Foi encerrada, nesta sexta-feira (18), após análise da situação judicial de cerca de seis mil presos, entre provisórios e condenados, a 2ª edição do Mutirão Carcerário do Ceará.
Os números, com sugestões e análises, serão divulgados no próximo mês pelo Conselho Nacional de Justiça (CNJ) e pelo Tribunal de Justiça do Ceará (TJ-CE). A força-tarefa teve início no dia 9 de fevereiro deste ano.
Segundo o juiz auxiliar do CNJ e coordenador do Mutirão, George Lins, não foi possível, dentro do prazo estabelecido, revisar a situação de todos os réus. "Recomendamos ao Tribunal de Justiça, bem como aos demais partícipes desse trabalho, que seja dada continuidade à análise dos casos pendentes como forma de justiça e responsabilidade social", defendeu.

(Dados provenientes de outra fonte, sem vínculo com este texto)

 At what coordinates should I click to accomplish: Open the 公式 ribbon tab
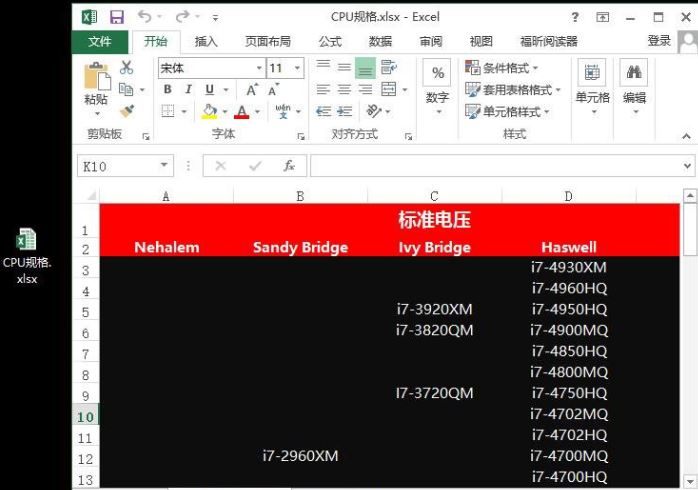tap(330, 41)
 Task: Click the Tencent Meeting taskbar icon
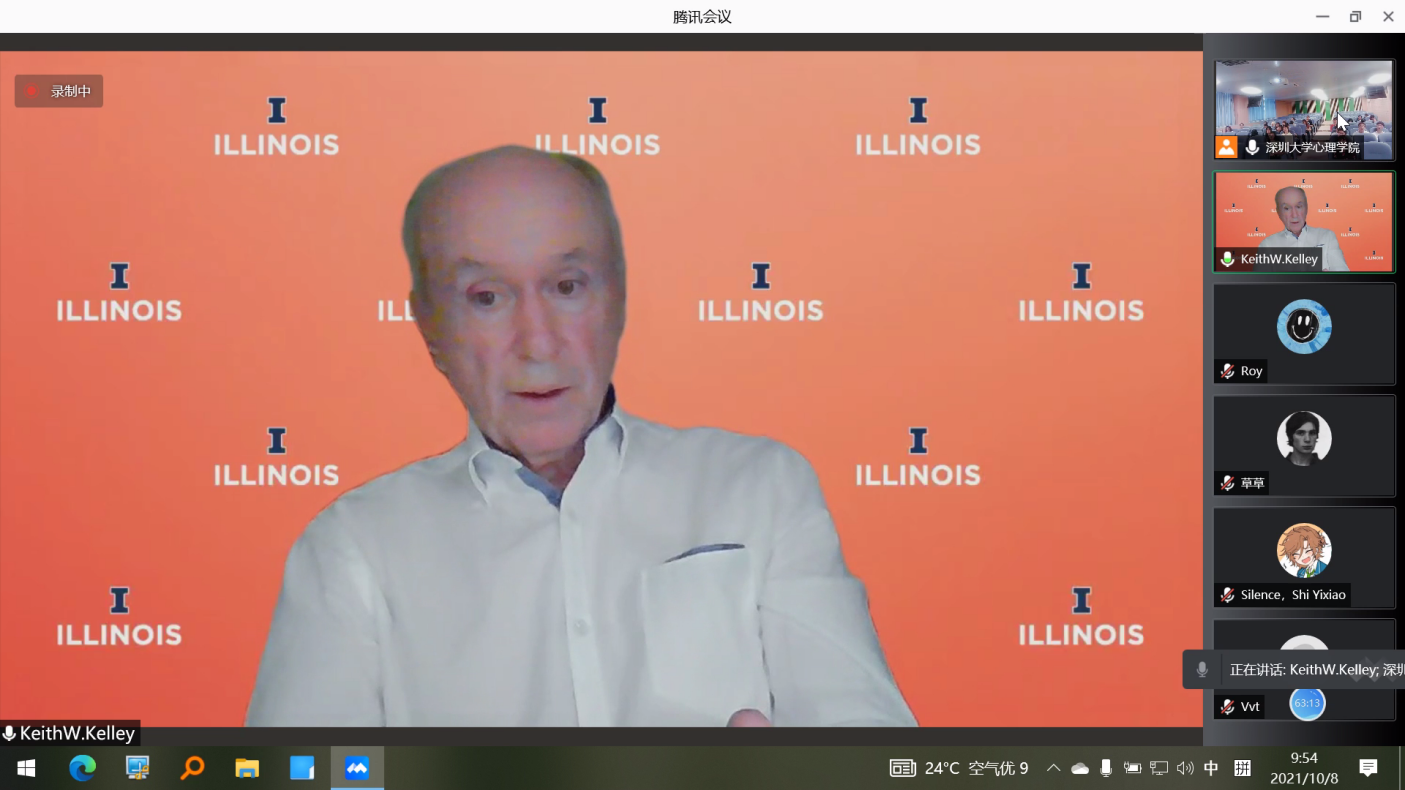[357, 768]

O magistrado ressaltou que, além da análise processual, ao longo desse período foram inspecionadas seis unidades prisionais do Estado: Casas de Privação Provisória de Liberdade I e II, Instituto Penal Paulo Sarasate (IPPS), Instituto Presídio Professor Olavo Oliveira (IPPOO II), Instituto Penal Feminino Desembargadora Auri Moura Costa e Colônia Agropastoril do Amanari.
O Mutirão Carcerário é uma iniciativa do CNJ e, no Ceará, é realizado em parceria com o TJ-CE e Corregedoria Geral da Justiça. O trabalho ocorreu na Capital e no Interior, com diversos juízes envolvidos na reavaliação de processos de réus presos.